廖局長看到之后,也不跟隨,還是一句話不說地重又回到了車上。
今日陽光明媚,趙玉推著輪椅,發現身前的金隊長和以前大為不同了。不但比以前蒼老了許多,而且整個身子都比以前瘦了好幾圈下去。就那樣佝僂地坐在輪椅上,顯得有些風燭殘年的意味。
怎么回事兒?
趙玉心里有著太多疑問,不明白消失已久的金隊長到底出了什么事?更不明白,廖局長怎么會跟金隊長一起出現?

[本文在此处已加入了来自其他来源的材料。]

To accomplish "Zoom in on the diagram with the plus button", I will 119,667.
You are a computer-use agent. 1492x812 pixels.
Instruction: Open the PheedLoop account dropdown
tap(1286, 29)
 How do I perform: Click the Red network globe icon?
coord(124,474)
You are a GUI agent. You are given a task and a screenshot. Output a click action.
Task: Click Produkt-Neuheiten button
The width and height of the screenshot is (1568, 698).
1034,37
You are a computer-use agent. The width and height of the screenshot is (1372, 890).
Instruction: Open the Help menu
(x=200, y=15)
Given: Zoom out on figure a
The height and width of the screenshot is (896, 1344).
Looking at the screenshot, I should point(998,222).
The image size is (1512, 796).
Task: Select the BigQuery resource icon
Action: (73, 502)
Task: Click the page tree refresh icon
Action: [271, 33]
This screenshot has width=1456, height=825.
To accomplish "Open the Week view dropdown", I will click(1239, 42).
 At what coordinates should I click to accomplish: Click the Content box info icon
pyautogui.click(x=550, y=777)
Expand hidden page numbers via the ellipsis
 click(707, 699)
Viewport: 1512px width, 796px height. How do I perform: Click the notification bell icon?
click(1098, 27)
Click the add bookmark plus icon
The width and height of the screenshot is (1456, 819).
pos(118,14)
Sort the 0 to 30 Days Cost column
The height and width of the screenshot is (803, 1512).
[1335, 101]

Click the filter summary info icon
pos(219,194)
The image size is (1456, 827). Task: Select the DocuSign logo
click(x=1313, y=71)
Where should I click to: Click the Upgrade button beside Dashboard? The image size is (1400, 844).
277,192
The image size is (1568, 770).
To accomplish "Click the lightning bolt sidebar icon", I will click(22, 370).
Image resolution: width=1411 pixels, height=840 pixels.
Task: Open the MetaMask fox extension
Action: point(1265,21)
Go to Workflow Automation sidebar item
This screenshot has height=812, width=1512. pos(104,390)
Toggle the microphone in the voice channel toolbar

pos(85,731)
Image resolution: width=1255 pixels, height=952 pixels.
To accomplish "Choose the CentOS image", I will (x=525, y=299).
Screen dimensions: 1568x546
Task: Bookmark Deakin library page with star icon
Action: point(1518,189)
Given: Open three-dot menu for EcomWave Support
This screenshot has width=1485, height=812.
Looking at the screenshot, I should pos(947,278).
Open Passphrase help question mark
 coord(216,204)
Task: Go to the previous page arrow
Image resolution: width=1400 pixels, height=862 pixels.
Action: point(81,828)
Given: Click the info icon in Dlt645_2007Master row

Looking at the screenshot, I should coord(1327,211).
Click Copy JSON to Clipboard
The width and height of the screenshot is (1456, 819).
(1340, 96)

“金老…你這是…”趙玉推了一會兒,還是忍不住問道,“你這是,怎么了?真的病了?”
“廢話,不病,我坐輪椅干嘛?”金老沒好氣地回了一句。
“什么…什么病呢?嚴重嗎?”趙玉趕緊問。
誰知,他話沒說完,卻發現金老的一只布鞋,竟然掉到了地上。
趙玉看到之后,趕緊停下輪椅,彎腰撿起,給老人重新穿好。
“我問你,曲萍是怎么死的?”金老沒有回答趙玉的問題,反而問起了趙玉。
“是個搶劫犯,叫侯猛!”
趙玉回答,可是話剛說完,卻發現金隊長的布鞋,竟然又掉了!由于自己沒有注意,車輪已經從鞋上軋了過去。
趙玉趕緊再度停下輪椅,彎腰撿起,還把布鞋上的泥土打掉,這才重又給他穿上,卻發現掉的鞋子,還是右腳上的那只。
這時,金老再也不說話了,而是呆呆地看著四周的墳墓。趙玉則刻意地觀察了一下,這才驚訝地發現,金隊長竟然正在用左腳的腳尖不停地去踩右腳的腳后跟,故意把布鞋踩下去。
我咔!?
趙玉眉頭大皺,全然無法理解金隊長的行為。
結果,輪椅沒有推上多久,鞋子便再次被他自己踩掉。這一次,趙玉把鞋子撿起之后,并沒有給他穿上,而是攥在了手里,打算回頭再給他穿。
誰知,金老一下急眼了!他大聲地呵斥趙玉:“趙玉,給我穿上,穿上!快啊!”
“你!?”趙玉有心急眼,可面對著坐在輪椅上的老人,哪里發得出火兒來,只好忍著氣,低頭給他穿鞋。
結果,就在趙玉低頭之際,金隊長忽然把手中的鮮花掄圓,竟是噼里啪啦地全都摔在了他的——頭上!!!。